241. In relation to domestic assistance for Mr. Morrissey, after Libby is expected to leave home, there is an element of speculation as to whether Mr. Morrissey will at that stage require further assistance but I accept the case being made out that he will. It is not unreasonable that some services which will be provided by Libby until she leaves home should be allowed thereafter. I note the actuarial valuations on behalf of the plaintiff are slightly less than €200,000 in this regard and that of the defendant are slightly more than €36,000. I find that the plaintiff’s value as to Mr. Morrissey’s needs is somewhat excessive. I will assess the sum of €75,000 under this heading is fair and reasonable in the circumstances.
242. In addition, I will allow a sum to Mr. Morrissey in respect of retrospective care at €13,468 and a sum of €6,532, for bereavement counselling. These figures add to a further €20,000 in special damages for the second named plaintiff.

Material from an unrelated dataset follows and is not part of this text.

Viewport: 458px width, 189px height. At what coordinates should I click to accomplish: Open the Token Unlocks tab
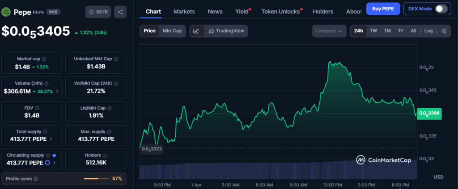(280, 11)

(d) General damages for loss of consortium for the second named plaintiff
243. The second named plaintiff, Mr. Morrissey has already suffered what the law refers to as ” partial loss of consortium “. Loss of consortium refers not just to the physical aspect of marriage but also and more importantly, to the care and support a spouse gives and receives. The general damages for loss of consortium are independent of the fact that Mr. Morrissey is not entitled to any damages for his personal injuries as discussed previously.
244. I have come to the conclusion that Mr. and Mrs. Morrissey are a particularly devoted couple and, as Mr. Morrissey is already deprived of her society in so many ways and as he will be deprived of her society in its entirety in approximately two years time, he is clearly entitled to general damages.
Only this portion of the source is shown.